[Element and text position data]
= = = =

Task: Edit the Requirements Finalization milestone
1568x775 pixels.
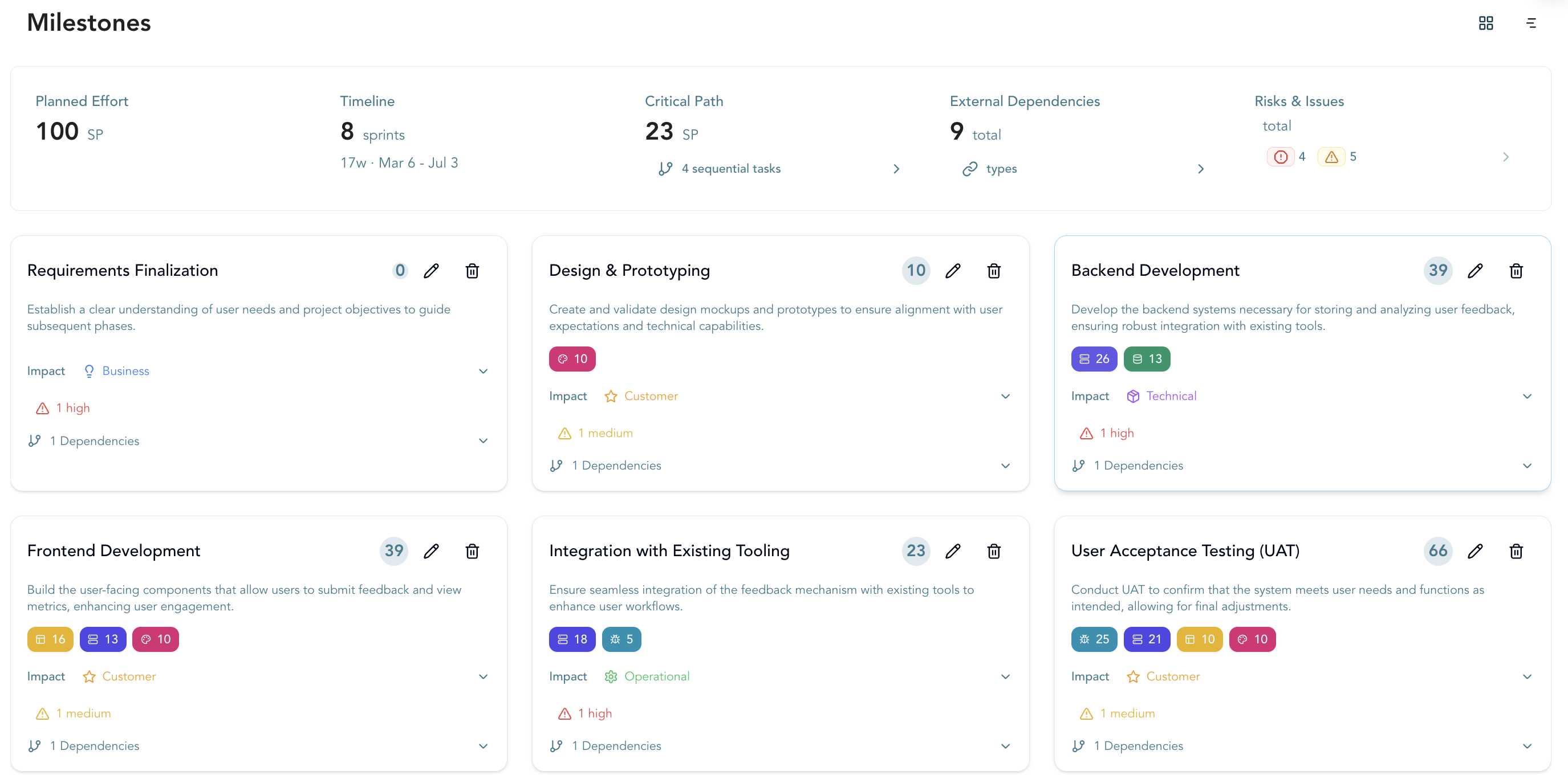Action: 432,271
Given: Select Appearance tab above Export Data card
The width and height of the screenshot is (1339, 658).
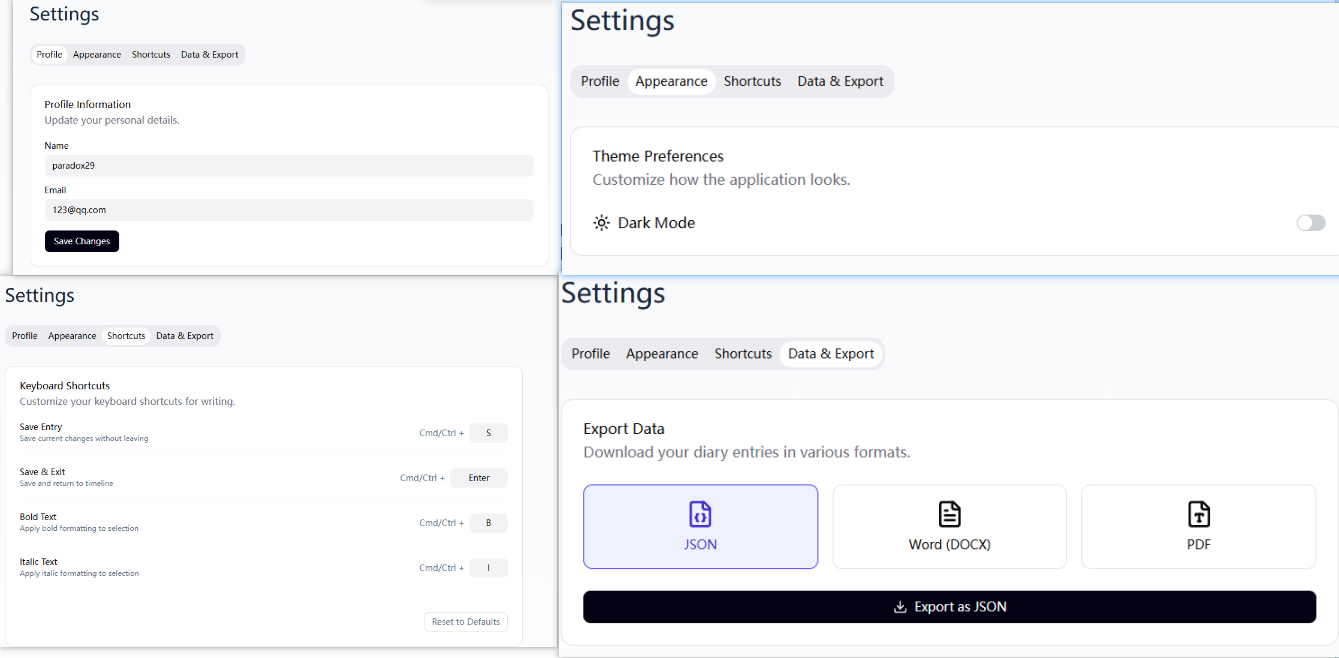Looking at the screenshot, I should [662, 354].
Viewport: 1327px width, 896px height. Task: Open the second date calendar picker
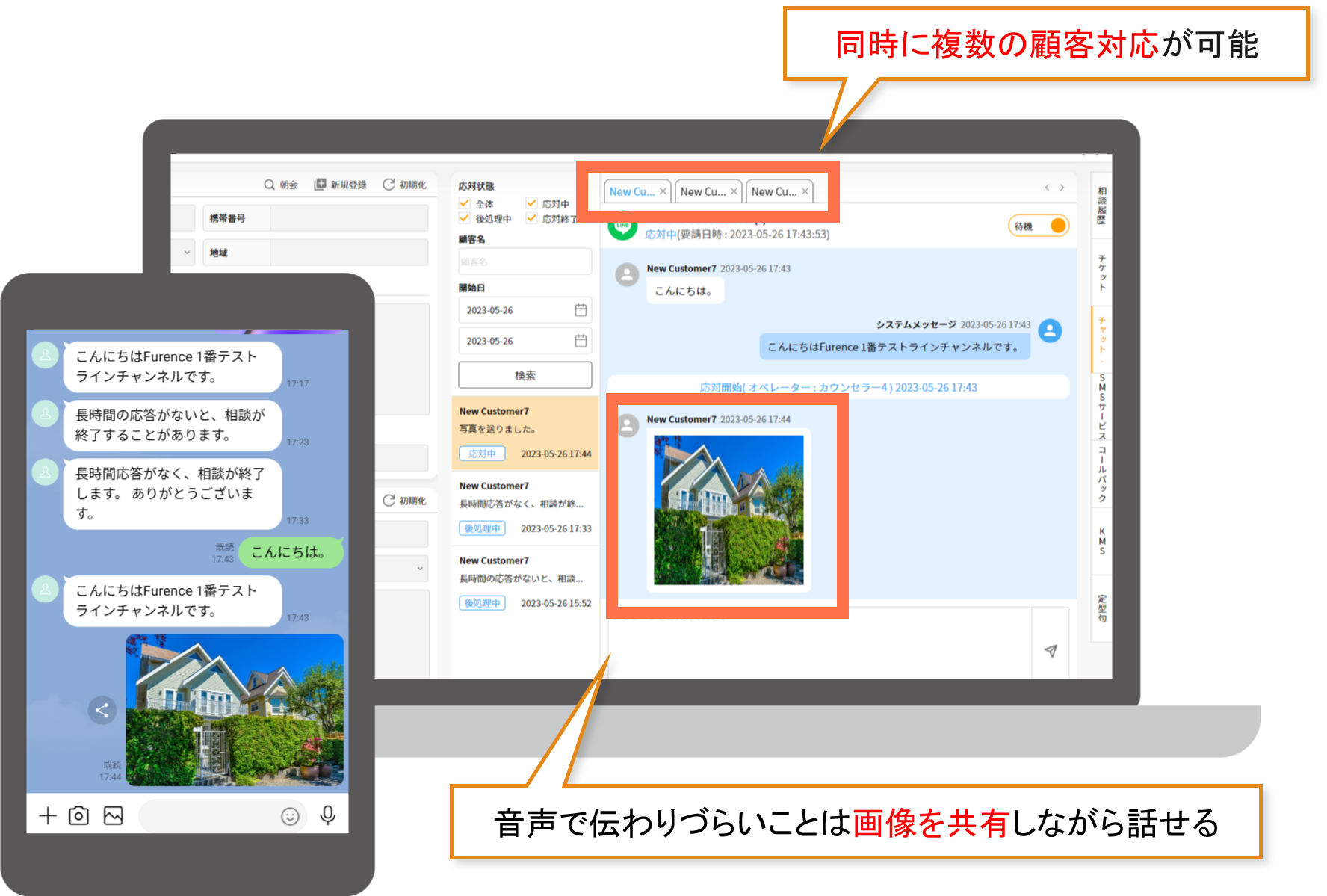pyautogui.click(x=581, y=341)
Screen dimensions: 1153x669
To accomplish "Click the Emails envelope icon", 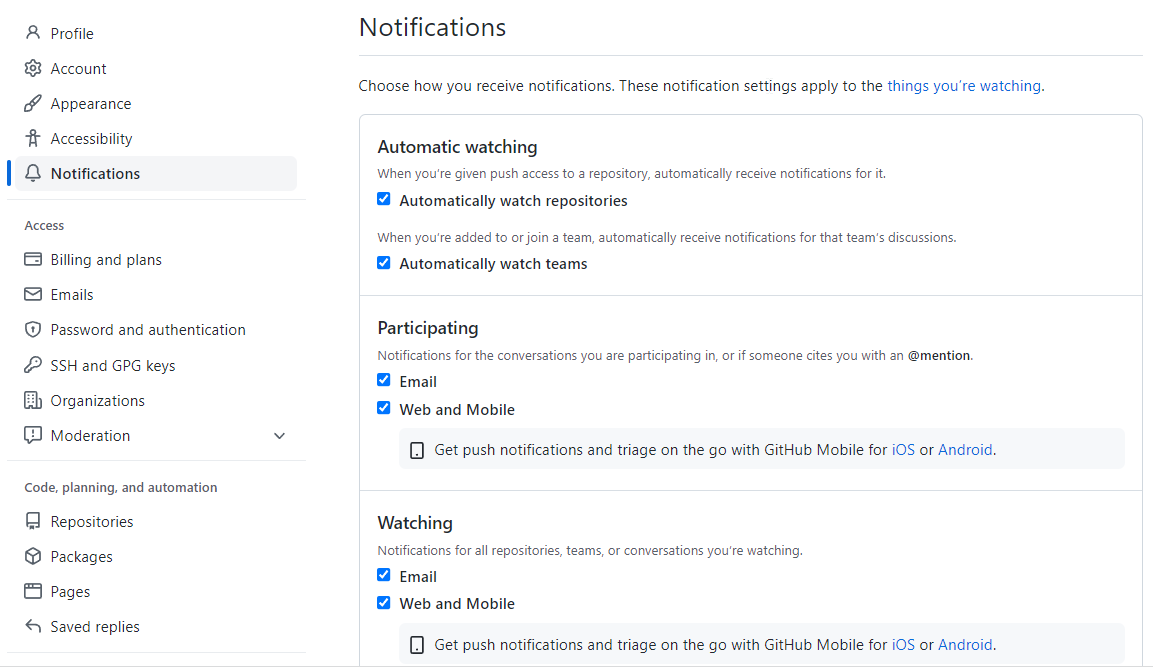I will 32,294.
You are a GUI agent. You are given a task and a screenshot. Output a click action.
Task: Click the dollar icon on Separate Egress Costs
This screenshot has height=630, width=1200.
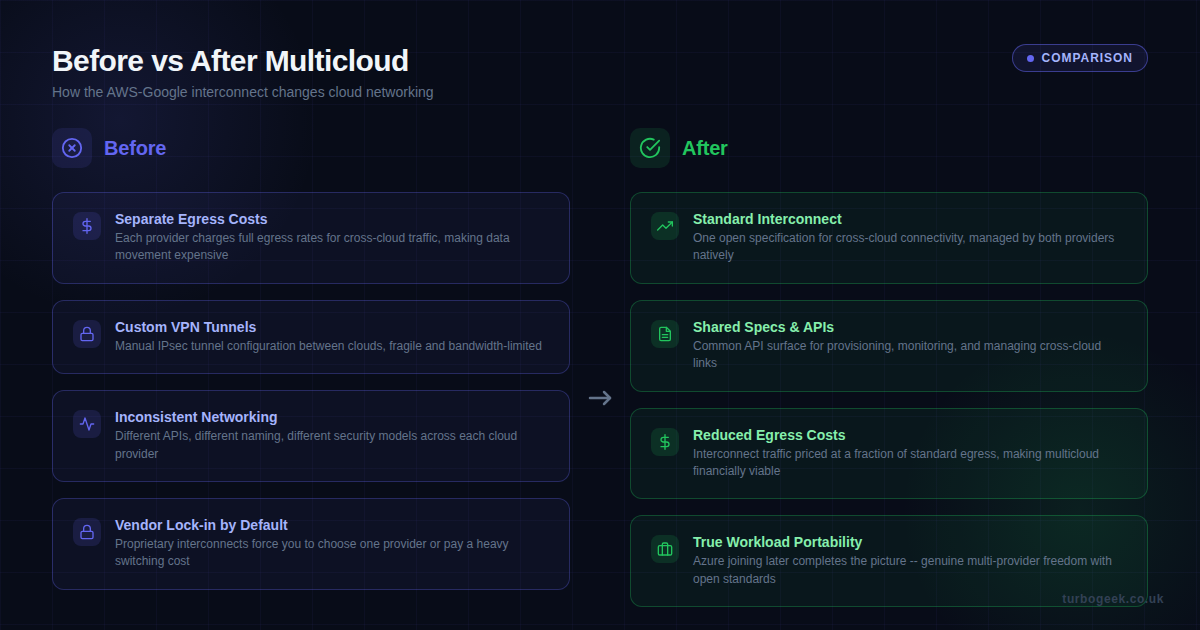click(87, 226)
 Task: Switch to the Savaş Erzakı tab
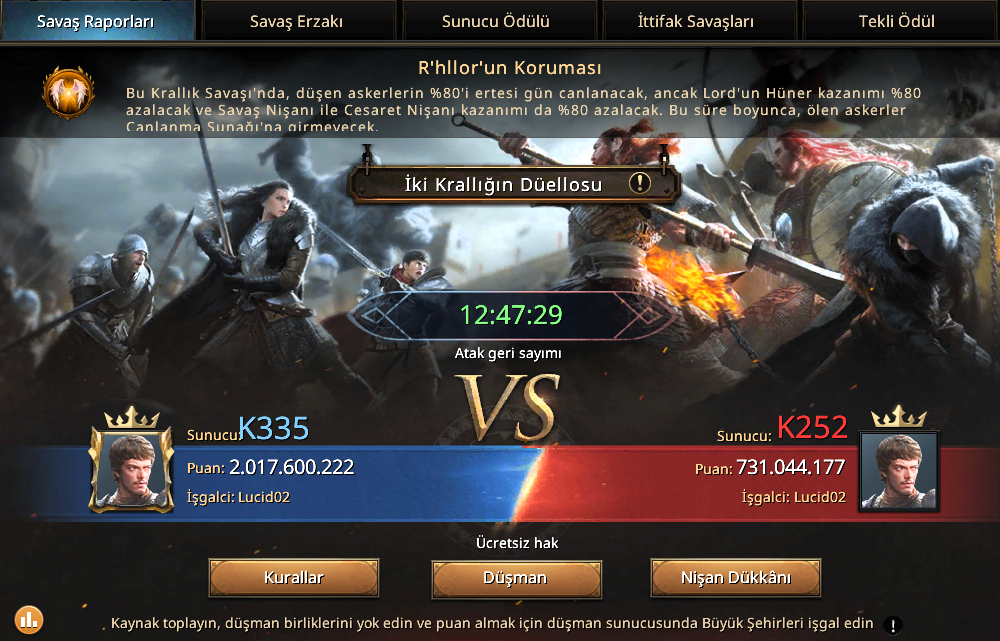(x=297, y=21)
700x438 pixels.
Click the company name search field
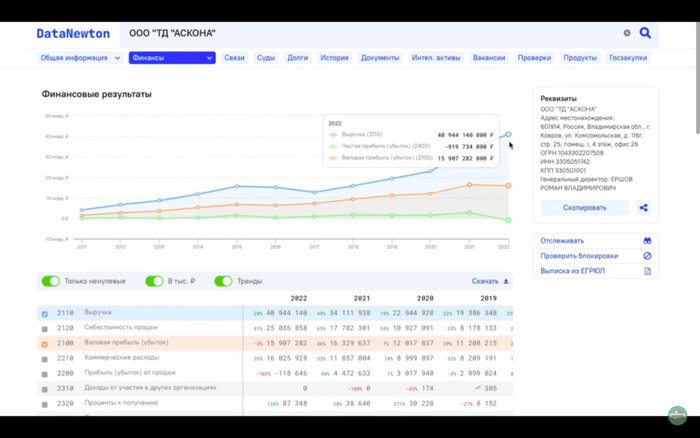click(x=370, y=33)
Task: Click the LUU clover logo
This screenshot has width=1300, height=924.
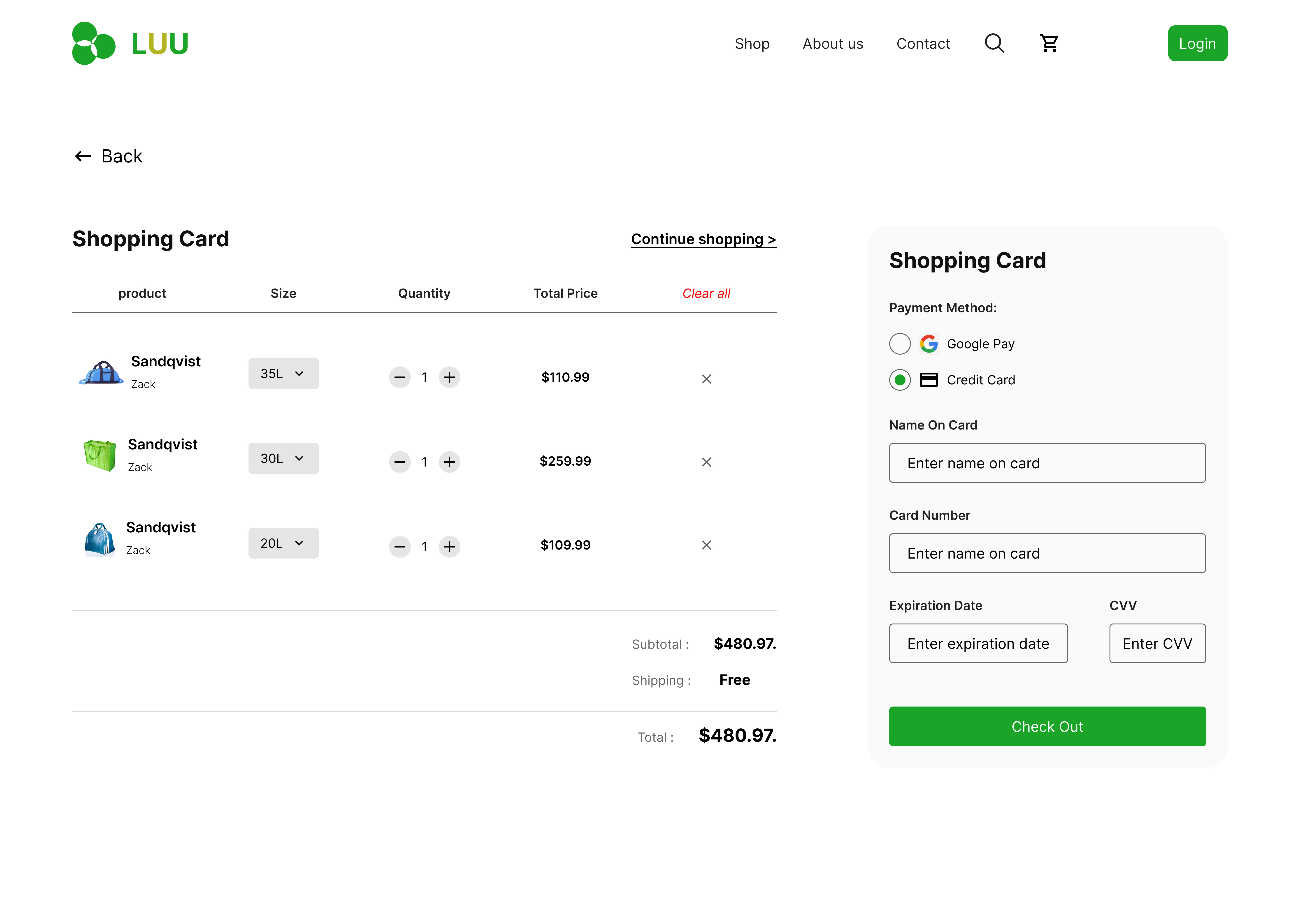Action: 93,43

= = = =

• **GIVEN TASK**: Return everything from the line containing "Task: Click the LUU clover logo" down to the end of the material, unchanged. Leave the pictures out.

• **COMPLETE RESPONSE**:
Task: Click the LUU clover logo
This screenshot has width=1300, height=924.
Action: 93,43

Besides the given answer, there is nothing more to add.